== Given data ==
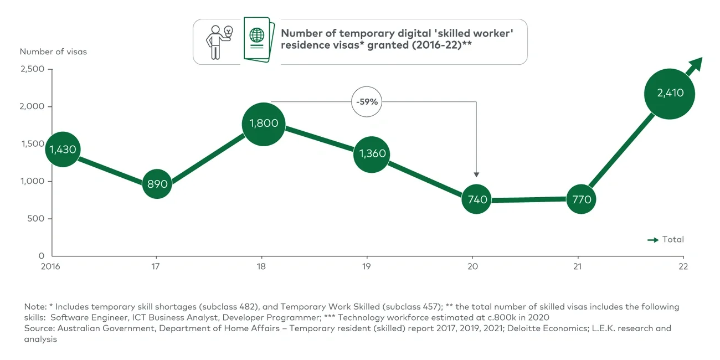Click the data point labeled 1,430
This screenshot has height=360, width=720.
pos(63,150)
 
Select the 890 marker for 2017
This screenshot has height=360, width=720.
pos(157,184)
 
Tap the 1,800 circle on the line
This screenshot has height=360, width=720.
pos(264,124)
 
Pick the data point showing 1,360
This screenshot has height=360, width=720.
pos(372,154)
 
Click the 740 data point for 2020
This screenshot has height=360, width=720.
pos(476,199)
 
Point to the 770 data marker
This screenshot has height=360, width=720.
pos(581,199)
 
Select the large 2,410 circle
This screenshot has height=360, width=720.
pos(670,94)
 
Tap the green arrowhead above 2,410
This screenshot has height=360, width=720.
pos(696,64)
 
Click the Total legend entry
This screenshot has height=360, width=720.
pos(666,240)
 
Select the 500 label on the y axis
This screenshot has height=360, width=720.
pos(36,219)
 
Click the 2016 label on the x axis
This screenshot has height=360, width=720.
pos(52,266)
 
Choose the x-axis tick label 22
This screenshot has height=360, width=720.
pos(683,266)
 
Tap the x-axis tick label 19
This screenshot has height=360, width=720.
pos(367,266)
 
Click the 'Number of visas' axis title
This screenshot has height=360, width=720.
pos(53,52)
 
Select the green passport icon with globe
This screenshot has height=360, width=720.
pos(258,40)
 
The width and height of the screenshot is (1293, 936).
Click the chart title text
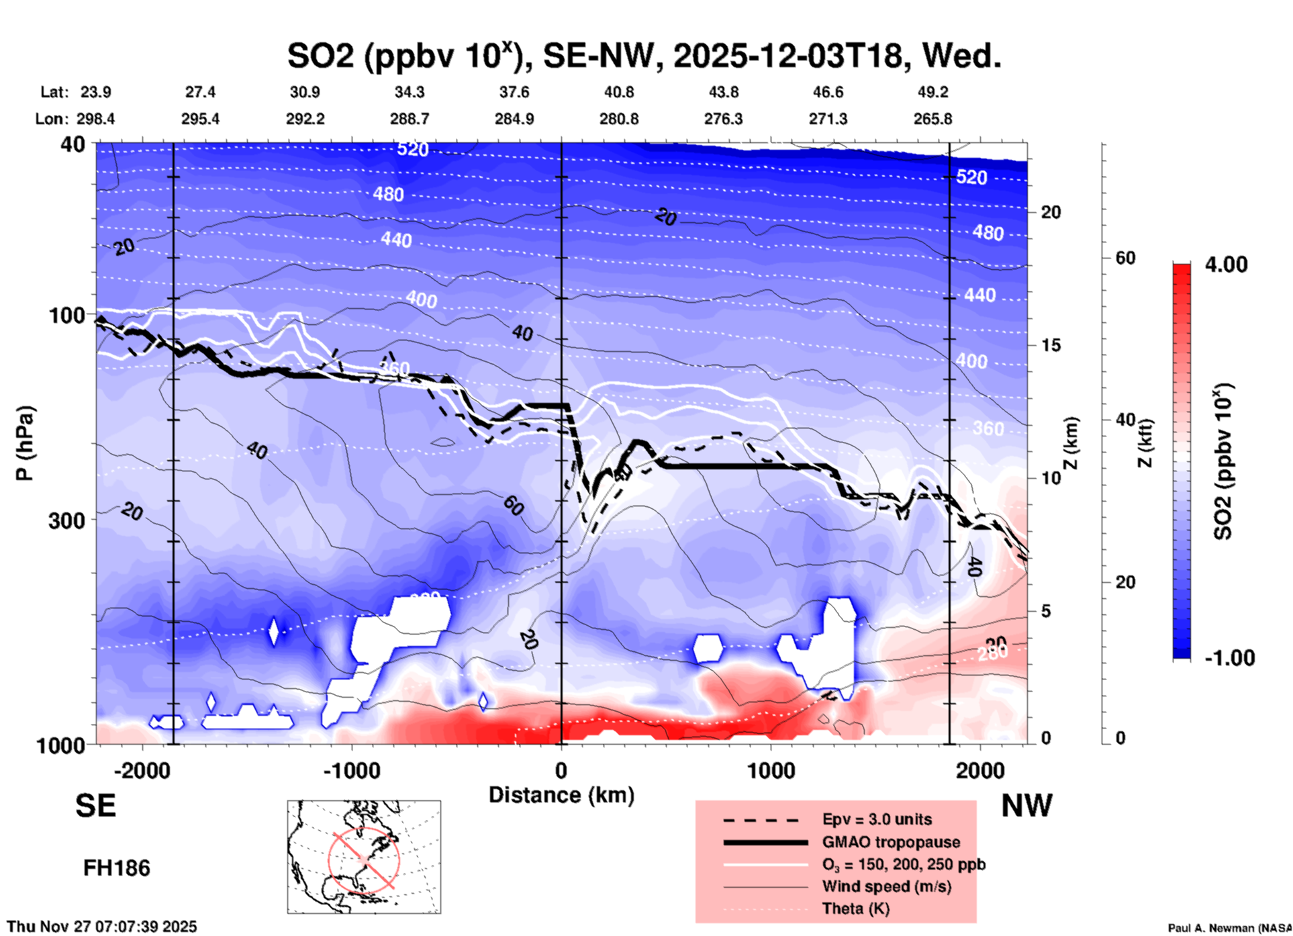(x=644, y=56)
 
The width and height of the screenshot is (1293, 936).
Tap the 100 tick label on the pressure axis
(x=67, y=315)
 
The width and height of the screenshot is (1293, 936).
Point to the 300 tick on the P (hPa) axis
(x=67, y=520)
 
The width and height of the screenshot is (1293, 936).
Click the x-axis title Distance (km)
(x=561, y=795)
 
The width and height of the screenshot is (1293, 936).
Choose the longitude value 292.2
(x=305, y=120)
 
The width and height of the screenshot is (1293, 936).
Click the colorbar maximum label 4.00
(x=1226, y=265)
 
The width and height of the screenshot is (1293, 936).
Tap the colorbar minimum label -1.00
(x=1229, y=658)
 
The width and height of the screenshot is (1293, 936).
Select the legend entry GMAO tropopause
(x=891, y=842)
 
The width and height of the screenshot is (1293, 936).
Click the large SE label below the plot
(x=95, y=806)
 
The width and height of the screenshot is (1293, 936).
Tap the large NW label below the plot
(x=1026, y=806)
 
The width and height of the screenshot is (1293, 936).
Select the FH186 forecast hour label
(x=117, y=869)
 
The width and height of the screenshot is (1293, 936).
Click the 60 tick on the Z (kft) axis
(x=1125, y=259)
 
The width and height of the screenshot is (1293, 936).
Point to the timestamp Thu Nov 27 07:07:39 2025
(x=102, y=927)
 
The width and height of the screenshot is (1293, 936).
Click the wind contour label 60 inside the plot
(x=513, y=506)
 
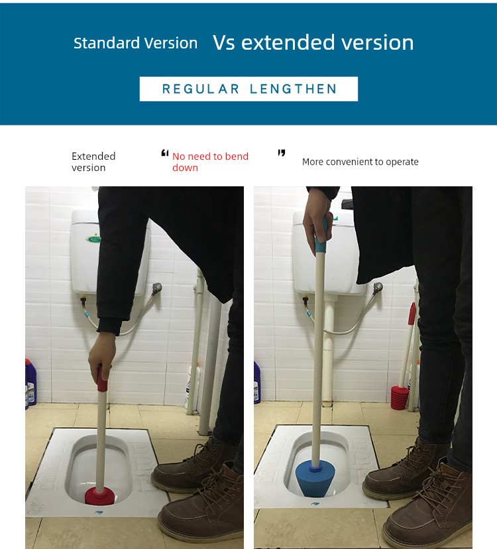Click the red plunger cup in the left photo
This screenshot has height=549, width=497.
[x=100, y=495]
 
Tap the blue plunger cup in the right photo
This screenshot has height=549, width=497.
[x=315, y=479]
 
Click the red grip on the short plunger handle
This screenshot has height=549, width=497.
[x=102, y=379]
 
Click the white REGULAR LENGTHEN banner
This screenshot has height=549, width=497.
[x=248, y=89]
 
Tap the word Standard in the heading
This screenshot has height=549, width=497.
[x=107, y=43]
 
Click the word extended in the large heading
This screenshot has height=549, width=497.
[x=288, y=42]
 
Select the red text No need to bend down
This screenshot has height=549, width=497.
[x=210, y=162]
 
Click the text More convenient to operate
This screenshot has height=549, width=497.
[x=360, y=162]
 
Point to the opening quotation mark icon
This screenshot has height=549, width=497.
[x=165, y=153]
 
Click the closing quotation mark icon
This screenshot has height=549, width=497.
[x=282, y=152]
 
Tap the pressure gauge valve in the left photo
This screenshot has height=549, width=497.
[x=157, y=288]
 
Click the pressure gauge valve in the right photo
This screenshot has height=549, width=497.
[x=378, y=288]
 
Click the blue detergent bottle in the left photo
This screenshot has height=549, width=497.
[x=30, y=383]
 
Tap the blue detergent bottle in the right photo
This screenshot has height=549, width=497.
[x=257, y=383]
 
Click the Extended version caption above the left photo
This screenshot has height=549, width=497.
[x=93, y=162]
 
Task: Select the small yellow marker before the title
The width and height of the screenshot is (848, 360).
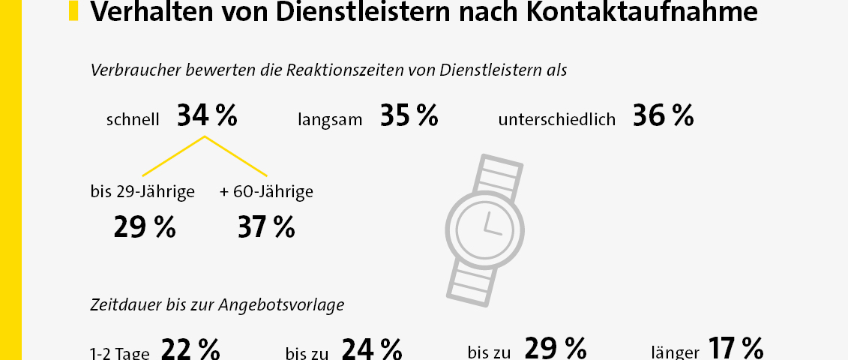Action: pos(73,10)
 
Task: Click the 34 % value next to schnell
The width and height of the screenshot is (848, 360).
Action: pos(207,116)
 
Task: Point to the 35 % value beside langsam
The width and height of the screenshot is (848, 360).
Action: pos(409,116)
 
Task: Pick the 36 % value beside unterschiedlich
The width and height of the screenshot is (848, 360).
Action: pos(663,116)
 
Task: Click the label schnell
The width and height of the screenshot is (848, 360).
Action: pos(133,119)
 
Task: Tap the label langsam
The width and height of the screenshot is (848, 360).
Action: pos(330,119)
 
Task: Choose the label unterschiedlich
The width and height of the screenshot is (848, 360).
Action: pos(556,119)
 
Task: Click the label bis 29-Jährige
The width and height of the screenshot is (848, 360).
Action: pos(142,192)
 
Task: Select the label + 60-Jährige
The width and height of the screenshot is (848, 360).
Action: pos(266,192)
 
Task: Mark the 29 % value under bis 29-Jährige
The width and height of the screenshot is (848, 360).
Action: pos(145,227)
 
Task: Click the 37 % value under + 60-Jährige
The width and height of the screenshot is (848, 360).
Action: pos(266,227)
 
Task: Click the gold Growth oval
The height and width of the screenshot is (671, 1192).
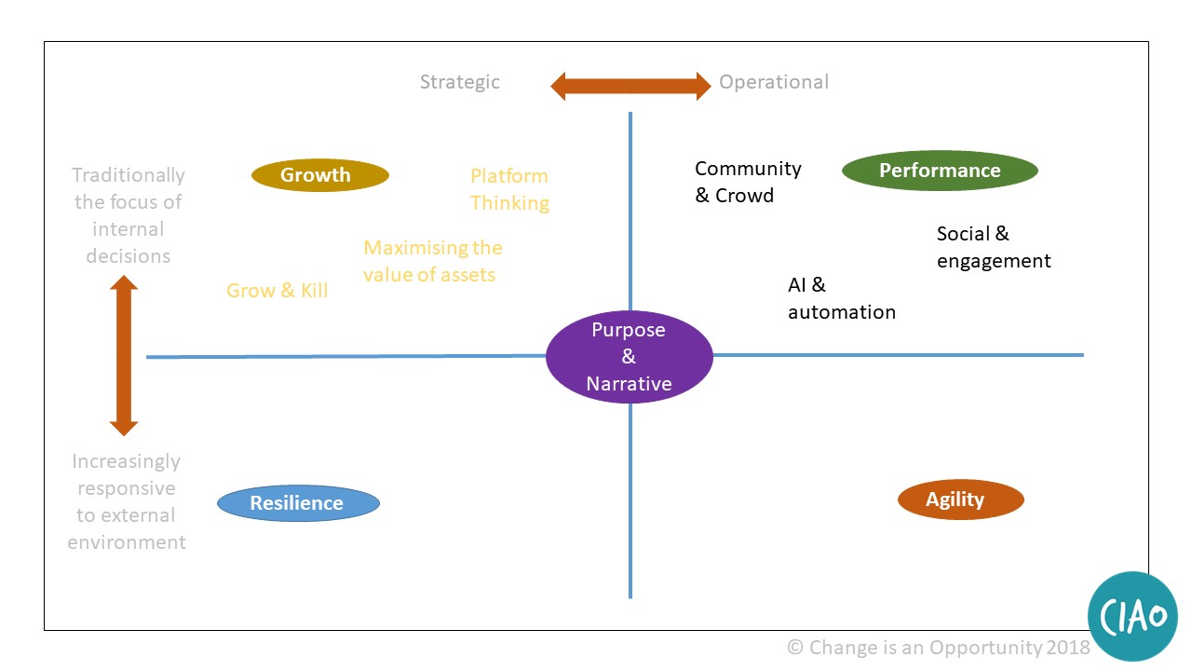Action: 319,175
===
■ **Your goal**
Reproduce all of the material above word for word, leaving out the pictures.

■ **Exercise response**
Click the data point labeled 1,430
This screenshot has height=360, width=720.
pos(63,150)
 
Select the 890 marker for 2017
This screenshot has height=360, width=720.
pos(157,184)
 
Tap the 1,800 circle on the line
This screenshot has height=360, width=720.
pos(264,124)
 
Pick the data point showing 1,360
This screenshot has height=360, width=720.
pos(372,154)
 
Click the 740 data point for 2020
This screenshot has height=360, width=720.
pos(476,199)
 
Point to the 770 data marker
This screenshot has height=360, width=720.
pos(581,199)
 
Select the large 2,410 circle
This screenshot has height=360, width=720.
pos(670,94)
 
Tap the green arrowhead above 2,410
This screenshot has height=360, width=720.
pos(696,64)
 
Click the Total legend entry
This screenshot has height=360, width=720.
pos(666,240)
 
Select the 500 label on the y axis
This screenshot has height=360, width=720.
pos(36,219)
 
Click the 2016 label on the x axis
This screenshot has height=360, width=720.
pos(52,266)
 
Choose the x-axis tick label 22
This screenshot has height=360, width=720.
pos(683,266)
 
Tap the x-axis tick label 19
This screenshot has height=360, width=720.
pos(367,266)
 
Click the 'Number of visas' axis title
This screenshot has height=360, width=720.
pos(53,52)
 
Select the green passport icon with globe
This screenshot has height=360, width=720.
pos(258,40)
 
The width and height of the screenshot is (1293, 936).
Click the chart title text
(x=644, y=56)
 
The width and height of the screenshot is (1293, 936).
Tap the 100 tick label on the pressure axis
(x=67, y=315)
 
The width and height of the screenshot is (1293, 936).
Point to the 300 tick on the P (hPa) axis
(x=67, y=520)
 
The width and height of the screenshot is (1293, 936).
Click the x-axis title Distance (km)
(x=561, y=795)
 
The width and height of the screenshot is (1293, 936).
Choose the longitude value 292.2
(x=305, y=120)
 
The width and height of the screenshot is (1293, 936).
Click the colorbar maximum label 4.00
(x=1226, y=265)
 
The width and height of the screenshot is (1293, 936).
Tap the colorbar minimum label -1.00
(x=1229, y=658)
 
The width and height of the screenshot is (1293, 936).
Select the legend entry GMAO tropopause
(x=891, y=842)
 
The width and height of the screenshot is (1293, 936).
Click the large SE label below the plot
(x=95, y=806)
 
The width and height of the screenshot is (1293, 936).
Tap the large NW label below the plot
(x=1026, y=806)
 
The width and height of the screenshot is (1293, 936).
Select the FH186 forecast hour label
(x=117, y=869)
 
The width and height of the screenshot is (1293, 936).
Click the 60 tick on the Z (kft) axis
(x=1125, y=259)
 
The width and height of the screenshot is (1293, 936).
Point to the timestamp Thu Nov 27 07:07:39 2025
(x=102, y=927)
 
The width and height of the screenshot is (1293, 936).
Click the wind contour label 60 inside the plot
(x=513, y=506)
 
Click the red plunger cup in the left photo
This screenshot has height=549, width=497.
[x=100, y=495]
 
Tap the blue plunger cup in the right photo
This screenshot has height=549, width=497.
[x=315, y=479]
 
Click the red grip on the short plunger handle
This screenshot has height=549, width=497.
[x=102, y=379]
 
Click the white REGULAR LENGTHEN banner
This screenshot has height=549, width=497.
[x=248, y=89]
 
Tap the word Standard in the heading
This screenshot has height=549, width=497.
[x=107, y=43]
 
Click the word extended in the large heading
This screenshot has height=549, width=497.
[x=288, y=42]
 
Select the red text No need to bend down
This screenshot has height=549, width=497.
[x=210, y=162]
 
Click the text More convenient to operate
This screenshot has height=549, width=497.
[x=360, y=162]
 
Point to the opening quotation mark icon
This screenshot has height=549, width=497.
[x=165, y=153]
 
Click the closing quotation mark icon
This screenshot has height=549, width=497.
[x=282, y=152]
 
Tap the pressure gauge valve in the left photo
This screenshot has height=549, width=497.
[x=157, y=288]
 
Click the pressure gauge valve in the right photo
This screenshot has height=549, width=497.
[x=378, y=288]
 
Click the blue detergent bottle in the left photo
This screenshot has height=549, width=497.
[x=30, y=383]
 
Tap the blue detergent bottle in the right photo
This screenshot has height=549, width=497.
[x=257, y=383]
 
Click the Extended version caption above the left photo
This screenshot has height=549, width=497.
[x=93, y=162]
 
Task: Select the small yellow marker before the title
The width and height of the screenshot is (848, 360).
Action: pos(73,10)
 
Task: Click the 34 % value next to schnell
The width and height of the screenshot is (848, 360).
Action: pos(207,116)
 
Task: Point to the 35 % value beside langsam
The width and height of the screenshot is (848, 360).
Action: pos(409,116)
 
Task: Pick the 36 % value beside unterschiedlich
The width and height of the screenshot is (848, 360).
Action: pos(663,116)
 
Task: Click the label schnell
The width and height of the screenshot is (848, 360).
Action: pos(133,119)
 
Task: Tap the label langsam
The width and height of the screenshot is (848, 360).
Action: pos(330,119)
 
Task: Choose the label unterschiedlich
The width and height of the screenshot is (848, 360).
Action: pos(556,119)
 
Task: Click the label bis 29-Jährige
The width and height of the screenshot is (848, 360).
Action: pos(142,192)
 
Task: Select the label + 60-Jährige
The width and height of the screenshot is (848, 360).
Action: pos(266,192)
 
Task: Mark the 29 % value under bis 29-Jährige
The width and height of the screenshot is (848, 360).
Action: pos(145,227)
 
Task: Click the 37 % value under + 60-Jährige
The width and height of the screenshot is (848, 360).
Action: pos(266,227)
 
Task: Click the gold Growth oval
The height and width of the screenshot is (671, 1192).
Action: 319,175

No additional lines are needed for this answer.